*** Opening Exercise inputs ***

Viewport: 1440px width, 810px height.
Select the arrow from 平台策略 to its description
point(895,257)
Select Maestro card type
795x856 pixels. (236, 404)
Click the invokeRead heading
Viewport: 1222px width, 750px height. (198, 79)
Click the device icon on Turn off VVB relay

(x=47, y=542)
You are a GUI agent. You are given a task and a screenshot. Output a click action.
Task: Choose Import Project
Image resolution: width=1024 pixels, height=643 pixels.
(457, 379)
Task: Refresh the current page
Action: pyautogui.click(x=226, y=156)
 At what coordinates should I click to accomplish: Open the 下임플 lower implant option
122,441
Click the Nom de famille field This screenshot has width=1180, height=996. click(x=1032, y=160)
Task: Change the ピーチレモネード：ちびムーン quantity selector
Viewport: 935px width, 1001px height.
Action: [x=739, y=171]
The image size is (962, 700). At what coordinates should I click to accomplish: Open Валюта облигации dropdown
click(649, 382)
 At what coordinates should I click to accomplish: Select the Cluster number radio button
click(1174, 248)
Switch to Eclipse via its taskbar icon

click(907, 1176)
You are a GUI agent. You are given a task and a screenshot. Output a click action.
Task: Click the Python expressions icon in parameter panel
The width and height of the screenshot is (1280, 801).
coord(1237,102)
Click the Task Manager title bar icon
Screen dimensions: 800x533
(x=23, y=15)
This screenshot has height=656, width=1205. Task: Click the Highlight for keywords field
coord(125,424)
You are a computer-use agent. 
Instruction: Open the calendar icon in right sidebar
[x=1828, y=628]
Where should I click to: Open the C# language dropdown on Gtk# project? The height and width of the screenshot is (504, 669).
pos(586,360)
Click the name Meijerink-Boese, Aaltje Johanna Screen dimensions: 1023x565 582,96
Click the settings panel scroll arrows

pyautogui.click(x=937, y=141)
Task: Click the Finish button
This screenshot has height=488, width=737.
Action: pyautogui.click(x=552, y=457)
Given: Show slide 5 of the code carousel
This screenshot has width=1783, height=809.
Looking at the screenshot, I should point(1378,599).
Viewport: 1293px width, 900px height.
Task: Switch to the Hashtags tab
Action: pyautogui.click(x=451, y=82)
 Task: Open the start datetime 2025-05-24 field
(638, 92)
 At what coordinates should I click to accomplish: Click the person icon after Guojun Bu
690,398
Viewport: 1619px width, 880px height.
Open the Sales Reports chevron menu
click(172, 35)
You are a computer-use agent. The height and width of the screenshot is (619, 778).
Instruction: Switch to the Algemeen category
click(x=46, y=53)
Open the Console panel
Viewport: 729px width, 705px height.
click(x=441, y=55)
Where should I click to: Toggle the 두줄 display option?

*** Closing Exercise inputs ***

▸ The task:
Each line of the data needs to be repeated exactly.

▸ Response area:
Viewport: 1440px width, 810px height.
Select the arrow from 平台策略 to its description
point(895,257)
Select Maestro card type
795x856 pixels. (236, 404)
Click the invokeRead heading
Viewport: 1222px width, 750px height. (198, 79)
Click the device icon on Turn off VVB relay

(x=47, y=542)
You are a GUI agent. You are given a task and a screenshot. Output a click action.
Task: Choose Import Project
Image resolution: width=1024 pixels, height=643 pixels.
(457, 379)
Task: Refresh the current page
Action: pyautogui.click(x=226, y=156)
 At what coordinates should I click to accomplish: Open the 下임플 lower implant option
122,441
Click the Nom de famille field This screenshot has width=1180, height=996. click(x=1032, y=160)
Task: Change the ピーチレモネード：ちびムーン quantity selector
Viewport: 935px width, 1001px height.
Action: [x=739, y=171]
The image size is (962, 700). At what coordinates should I click to accomplish: Open Валюта облигации dropdown
click(649, 382)
 At what coordinates should I click to accomplish: Select the Cluster number radio button
click(1174, 248)
Switch to Eclipse via its taskbar icon

click(907, 1176)
You are a GUI agent. You are given a task and a screenshot. Output a click action.
Task: Click the Python expressions icon in parameter panel
The width and height of the screenshot is (1280, 801).
coord(1237,102)
Click the Task Manager title bar icon
Screen dimensions: 800x533
(x=23, y=15)
This screenshot has height=656, width=1205. Task: Click the Highlight for keywords field
coord(125,424)
You are a computer-use agent. 
Instruction: Open the calendar icon in right sidebar
[x=1828, y=628]
Where should I click to: Open the C# language dropdown on Gtk# project? The height and width of the screenshot is (504, 669).
pos(586,360)
Click the name Meijerink-Boese, Aaltje Johanna Screen dimensions: 1023x565 582,96
Click the settings panel scroll arrows

pyautogui.click(x=937, y=141)
Task: Click the Finish button
This screenshot has height=488, width=737.
Action: pyautogui.click(x=552, y=457)
Given: Show slide 5 of the code carousel
This screenshot has width=1783, height=809.
Looking at the screenshot, I should point(1378,599).
Viewport: 1293px width, 900px height.
Task: Switch to the Hashtags tab
Action: pyautogui.click(x=451, y=82)
 Task: Open the start datetime 2025-05-24 field
(638, 92)
 At what coordinates should I click to accomplish: Click the person icon after Guojun Bu
690,398
Viewport: 1619px width, 880px height.
Open the Sales Reports chevron menu
click(172, 35)
You are a computer-use agent. The height and width of the screenshot is (619, 778).
Instruction: Switch to the Algemeen category
click(x=46, y=53)
Open the Console panel
Viewport: 729px width, 705px height.
click(x=441, y=55)
Where should I click to: Toggle the 두줄 display option?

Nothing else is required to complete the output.